Meine erste Assoziation bei den Bildern der Fotografin Vanja Vukovic waren merkwürdigerweise Psychothriller und Horrorfilme, ich dachte zuerst an „Lost Highway“ von David Lynch oder an „Gothika“ mit Hale Berry. In unzähligen Filmen wird mit diesem Motiv „Mensch auf Straße, schwach beleuchtet, taucht plötzlich auf“ gespielt. Nun hatte Vanja Vukovic selbstverständlich eine andere Intention. Sie zeigt Nachtaufnahmen vor einem Flüchtlingsheim, ihre namenlosen Modelle begegnen ihrer Linse wie Geister, die dem künstlich beleuchteten Raum zu entfliehen suchen. Die in Montenegro geboren Städelschul-Absolventin hat während ihres Artist-in-Residence-Aufenthalts in Schöppingen sehr viel mit den Menschen im Flüchtlingsheim geredet, viel von ihnen erfahren, ihr Vertrauen gewonnen. Sonst wären diese wundervollen Bilder, die ebenso die Sensibilität der Künstlerin wie der Fotografierten offenbaren, nicht möglich gewesen.

 

Gemeinsam mit ihren Modellen überlegte die Künstlerin, an welchen Orten die Fotos gemacht werden sollen, jedes einzelne Bild gibt ein Stück der Geschichte des Fotografierten preis. Sie scheinen den Tag zu meiden, die Konfrontation mit den normalen Leuten, die in der „neuen Heimat“ bereits zuhause sind.

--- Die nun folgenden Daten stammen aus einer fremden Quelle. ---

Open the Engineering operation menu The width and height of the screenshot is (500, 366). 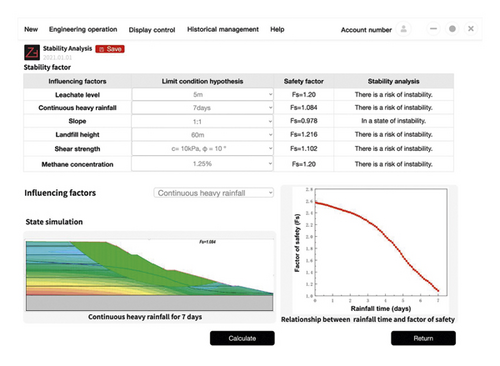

Matthias Ulrich, Kurator an der Schirn, endet seine Worte zur Fotoserie mit dem Satz: „Ob sie den sicheren Himmel jedoch jemals erreichen, eine Fortsetzung ihrer Geschichte in einer neuen Heimat jemals niederschreiben können, steht auf einem anderen Blatt.“

Guido Rohm, der freischaffende Schriftsteller, in Fulda geboren und nun auch da lebend, schreibt dafür etwas. Eine kleine Geschichte, vielleicht eher Beobachtungen, Beschreibungen, die durch die Bilder inspiriert sind. Sie wiederholen nicht die „erzählten Geschichten“ auf den Fotos, sondern bringen neue Facetten hinein, spekulative, assoziative. Guido Rohm ist im Übrigen ein sehr interessanter Autor, ein „Genreflüchtling, der mit all seinen Texten Landfriedensbruch begehen möchte. Er sieht sich selbst als Grenzgänger, als einen Schleuser scheinbar verarmter Trivialliteratur in die ebenso scheinbar reichen Gefilde der ernsthaften Literatur. Es geht um das Unterlaufen tradierter Erzählstrategien.“ Seine Erzählung hat etwas genauso Gruseliges und zugleich Fesselndes wie die Fotos selbst. Seine Sprache ist von kurzen Sätzen geprägt, atemlos, flüchtig und zugleich geheimnisvoll. 

 

Das Buch „Safe Heaven“ von Vanja Vukovic, in der Edition Faust im Frankfurter B 3 Verlag erschienen, 30 Seiten umfassend, ist im Buchhandel für 14,90 Euro erhältlich. Es wurde leider viel zu wenig beachtet und rezensiert bisher, völlig zu Unrecht. Denn solche Bücher wie dieses sind die Rettung des Mediums Buch. Es ist wundervoll – und ich kann es jedem nur empfehlen. Das sind eindeutige 5 von 5 Sternen!